To see this lets play a thought experiment to establish some axioms here i.e. what frame are we working in - and then what the are the rules for being in this frame; once we know its boundaries? How does impact behave as a function of people and security properties if it existed in such a way?
So essentially what happens when you have a bug that affects no one at all? As in;
Theoretically you have a bug that is very very dangerous - will immediately post your private key to your worse enemy; but no one is running the software anywhere in the universe and never will ever. Nothing you say about it anywhere will cause it to be exploited - this is essentially what that means. Here reporting even if you do it 1000 times every second means no worse-ness or impact that is produced for the user.
Why is that? Simply because impact requires users to be running the vulnerable software. So then if you had a billion users that were effected? Potentially more impact no? Does that not mean impact is strongly dependent on how many people run the software? To close the other extreme of this argument:
what happens when you have a slightly harmless bug that say flips a bit in a computer and thats all it does; a random bit gets flipped somewhere in the kernel?
If you have one person to exploit this with; probabilistically it won't have much effect will it? on average it will it average parts of the kernel where you can target the bit flip no? Would it not be even more effective (in a Markov integration kinda style) if you had potentially billions of people to test the bit flip on? Well a probability theorists would say: "as long has you have a certain amount of people you can bet very easily it will have some regular function of damage regardless of precisely where the bit flip lands"
Essentially saying enough samples, by law of large numbers will produce an probability curve that has a magnitude in every area of the kernel effectively - some areas have low weighting but will definitely scale according to the amount of people you can exploit.
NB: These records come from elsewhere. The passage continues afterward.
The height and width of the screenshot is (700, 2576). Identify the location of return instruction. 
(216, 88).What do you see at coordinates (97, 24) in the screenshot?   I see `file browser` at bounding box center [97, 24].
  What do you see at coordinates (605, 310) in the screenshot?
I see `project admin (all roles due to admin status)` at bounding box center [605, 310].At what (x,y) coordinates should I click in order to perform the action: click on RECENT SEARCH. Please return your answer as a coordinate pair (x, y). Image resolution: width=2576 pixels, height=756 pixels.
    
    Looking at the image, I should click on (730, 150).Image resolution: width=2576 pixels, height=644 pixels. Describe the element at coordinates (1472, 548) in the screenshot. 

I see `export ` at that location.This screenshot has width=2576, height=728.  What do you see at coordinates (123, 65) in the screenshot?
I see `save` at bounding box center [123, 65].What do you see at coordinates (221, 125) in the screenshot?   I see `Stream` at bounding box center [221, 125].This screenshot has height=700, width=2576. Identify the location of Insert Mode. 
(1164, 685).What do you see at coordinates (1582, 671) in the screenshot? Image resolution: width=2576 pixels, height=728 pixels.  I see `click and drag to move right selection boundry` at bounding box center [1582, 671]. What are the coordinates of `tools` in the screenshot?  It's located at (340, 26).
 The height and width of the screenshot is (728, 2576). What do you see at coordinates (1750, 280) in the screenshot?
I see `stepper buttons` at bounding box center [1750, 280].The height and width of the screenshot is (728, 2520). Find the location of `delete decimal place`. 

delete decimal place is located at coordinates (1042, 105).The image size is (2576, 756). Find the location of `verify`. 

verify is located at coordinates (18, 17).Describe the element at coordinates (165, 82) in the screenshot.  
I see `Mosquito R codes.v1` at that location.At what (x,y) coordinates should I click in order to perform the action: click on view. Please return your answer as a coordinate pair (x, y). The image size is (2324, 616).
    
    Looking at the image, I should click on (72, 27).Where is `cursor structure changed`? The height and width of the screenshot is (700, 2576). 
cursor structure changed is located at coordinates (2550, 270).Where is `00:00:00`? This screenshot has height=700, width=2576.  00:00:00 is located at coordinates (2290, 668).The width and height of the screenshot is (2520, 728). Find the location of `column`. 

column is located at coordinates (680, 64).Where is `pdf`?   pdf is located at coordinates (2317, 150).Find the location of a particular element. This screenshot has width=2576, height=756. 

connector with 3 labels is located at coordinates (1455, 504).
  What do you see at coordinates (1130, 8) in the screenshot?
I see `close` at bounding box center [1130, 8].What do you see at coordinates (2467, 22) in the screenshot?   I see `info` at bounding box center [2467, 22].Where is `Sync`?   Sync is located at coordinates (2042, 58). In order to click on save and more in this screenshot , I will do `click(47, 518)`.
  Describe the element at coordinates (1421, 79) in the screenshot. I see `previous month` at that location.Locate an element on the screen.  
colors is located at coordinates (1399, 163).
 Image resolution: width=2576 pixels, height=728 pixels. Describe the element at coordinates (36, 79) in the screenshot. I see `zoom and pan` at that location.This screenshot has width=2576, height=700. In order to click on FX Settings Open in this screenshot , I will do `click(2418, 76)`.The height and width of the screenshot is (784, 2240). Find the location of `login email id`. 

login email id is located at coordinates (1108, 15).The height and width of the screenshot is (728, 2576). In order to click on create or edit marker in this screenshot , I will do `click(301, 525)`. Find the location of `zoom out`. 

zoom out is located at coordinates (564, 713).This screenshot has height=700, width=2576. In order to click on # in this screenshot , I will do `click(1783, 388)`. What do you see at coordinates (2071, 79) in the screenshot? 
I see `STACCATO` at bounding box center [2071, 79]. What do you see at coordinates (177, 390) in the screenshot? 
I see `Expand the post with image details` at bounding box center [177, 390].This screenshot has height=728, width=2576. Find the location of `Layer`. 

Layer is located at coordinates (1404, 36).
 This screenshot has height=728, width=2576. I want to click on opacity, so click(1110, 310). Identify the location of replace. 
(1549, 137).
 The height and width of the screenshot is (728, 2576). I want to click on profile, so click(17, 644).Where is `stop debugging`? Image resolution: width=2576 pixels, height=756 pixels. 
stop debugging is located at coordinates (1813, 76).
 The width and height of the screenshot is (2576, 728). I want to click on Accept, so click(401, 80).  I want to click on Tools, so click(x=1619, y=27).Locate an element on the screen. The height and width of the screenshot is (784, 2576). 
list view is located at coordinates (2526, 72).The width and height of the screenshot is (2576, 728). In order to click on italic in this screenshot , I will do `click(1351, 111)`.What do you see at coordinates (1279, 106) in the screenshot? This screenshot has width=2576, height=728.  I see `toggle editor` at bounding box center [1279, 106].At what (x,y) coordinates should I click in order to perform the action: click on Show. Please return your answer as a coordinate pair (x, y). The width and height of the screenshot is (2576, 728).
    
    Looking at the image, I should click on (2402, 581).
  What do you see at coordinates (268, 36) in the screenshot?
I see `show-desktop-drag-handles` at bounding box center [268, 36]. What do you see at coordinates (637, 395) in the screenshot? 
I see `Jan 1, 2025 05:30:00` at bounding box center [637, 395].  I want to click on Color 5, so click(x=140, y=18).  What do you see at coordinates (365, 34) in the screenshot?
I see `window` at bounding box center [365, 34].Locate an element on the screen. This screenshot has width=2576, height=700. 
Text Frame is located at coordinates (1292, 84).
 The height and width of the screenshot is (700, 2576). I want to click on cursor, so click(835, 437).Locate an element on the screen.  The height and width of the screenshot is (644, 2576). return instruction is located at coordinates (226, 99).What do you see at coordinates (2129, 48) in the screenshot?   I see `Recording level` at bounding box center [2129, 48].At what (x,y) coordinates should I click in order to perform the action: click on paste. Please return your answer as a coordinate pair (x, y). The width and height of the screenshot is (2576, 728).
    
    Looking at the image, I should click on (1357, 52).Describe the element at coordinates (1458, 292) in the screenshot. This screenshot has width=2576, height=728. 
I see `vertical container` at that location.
This means immediately again; the amount of people you can exploit or be aware of exploiting is directly proportional to impact.
So the humble conclusion I can draw now is that you need a lot of people and a weak bug to do a lot of damager OR an incredibly high damage bug and few people. But we can see that in both cases it only gets worse and the impact gets bigger with a heavy weighting on how many people can be targeted.
We can now take this result and layer it over the situation we are analyzing here. Researcher has 1 bug lets say; what is the impact of the bug? Well as we know it must be some function of how many people run it! Did the researcher contribute to that function? I.e. Is the researcher the reason many people run software that can be affected by this bug? The answer is no. If the researcher was responsible solely for the impact (as we have postulated it to work) then he would need to first get everyone to run the software, then expose the bug to the bad folks to exploit.
Of course blaming the researcher for the bug makes even less sense when you realize the impact of the bug also depends on what kind of bug and what kind of context is abused in. Again here this completely dependent on the vendor! The researcher is really just gambling that the software will suffer from a given bug. The if researcher gambles - what is the vendor doing? Not gambling? Well that means they determine under strict calculation ALL THE TIME what bugs will be there for the researcher to discover not so? And if they are not not-gambling lol then they are gambling! They are gambling with your security! Also not good for the vendor to blame the researcher :)
So as the impact is directly proportional to the amount of people running the bug; thus the blame must obviously lie in who ever is responsible for causing the magnitude of the bug - here it is the vendor again! So you can look at the software vendor here as the massive force that ensure there were enough people to suffer from the proverbial kernel bit flip - so much so that it renders it dangerous!
Either way i don't think it makes any sense to blame researchers for talking about bugs - when cleary the impact of the bug is entirely the fault of the vendor not the researcher. With out the vendors very important contribution to the bug; the researcher would just be someone making noise about software that isn't true!